# To remember those currently serving...



## strollingbones

If you have a family member or good friend who is *currently *serving in either of the wars, please post their name and a little about them.  This is not a political thread nor will any political debate be tolerated.  The thread is for one purpose only, so that those who wish to, can remember their people.  Thanks everyone for honoring the intentions of this thread...to simply remember those who will not be with their families these holidays.


----------



## Cain

Blake xxxxx, United States Air Force, Security Forces, he was first in South Korea, and is currently deployed in Iraq. He is my cousin, and he is very happy to have made it into the USAF, and I hope he is doing ok. 

Chris xxxxx, United States Air Force, Fire Protection, he is currently in the US, and he will be leaving for the Middle East (currently he has 2 bases opened) and I hope he stays safe, he has always dreamed of being a fire-fighter, and is doing his passion. He is a good friend, and helped lead me to the USAF.

xxxxx= I excluded last names, do not like idea of spreading their full names without their consent over the internet, call it paranoia, just way I am.


----------



## Si modo

Lt. Col. (Fr.) Eric xxxxx, Army Ranger and Advanced Airborne.  Last served as garrison chaplain at Camp Eggers.  Recent recipient of the Bronze Star and has a Purple Heart.  Currently ashore as of July, but his next tour in Afghanistan starts in the Spring, maybe earlier.


----------



## Mr. H.

Stepson left for Afghanistan on Veteran's Day. He's a forward air controller and w/be where the action is that's for sure. I put my flag out and turned on the porch light and so it will be for the next 6 months.


----------



## DaGoose

My son-in-law, Air Force Sargeant Larry ***** is just now returning from Afghanistan. He just called today from Germany. We are hoping he gets home in time to see his son (my grandson) be born.

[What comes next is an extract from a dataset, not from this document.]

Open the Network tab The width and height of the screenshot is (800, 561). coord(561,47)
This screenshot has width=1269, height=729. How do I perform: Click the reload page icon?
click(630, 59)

It's gonna be close!!!


----------



## asterism

strollingbones said:


> If you have a family member or good friend who is *currently *serving in either of the wars, please post their name and a little about them.  This is not a political thread nor will any political debate be tolerated.  The thread is for one purpose only, so that those who wish to, can remember their people.  Thanks everyone for honoring the intentions of this thread...to simply remember those who will not be with their families these holidays.



No fucking way I'm going to put that information on a board so rife with extreme leftists.


----------



## strollingbones

Christian Cade Warriner

his family in pinenola is grieving...died in afghanistan ...


----------



## DaGoose

DaGoose said:


> My son-in-law, Air Force Sargeant Larry ***** is just now returning from Afghanistan. He just called today from Germany. We are hoping he gets home in time to see his son (my grandson) be born. It's gonna be close!!!





asterism said:


> strollingbones said:
> 
> 
> 
> If you have a family member or good friend who is *currently *serving in either of the wars, please post their name and a little about them.  This is not a political thread nor will any political debate be tolerated.  The thread is for one purpose only, so that those who wish to, can remember their people.  Thanks everyone for honoring the intentions of this thread...to simply remember those who will not be with their families these holidays.
> 
> 
> 
> 
> No fucking way I'm going to put that information on a board so rife with extreme leftists.
Click to expand...


Uhhh....see my above post. I'm left wing (and some would say extreme) and I'm insulted by your tone. 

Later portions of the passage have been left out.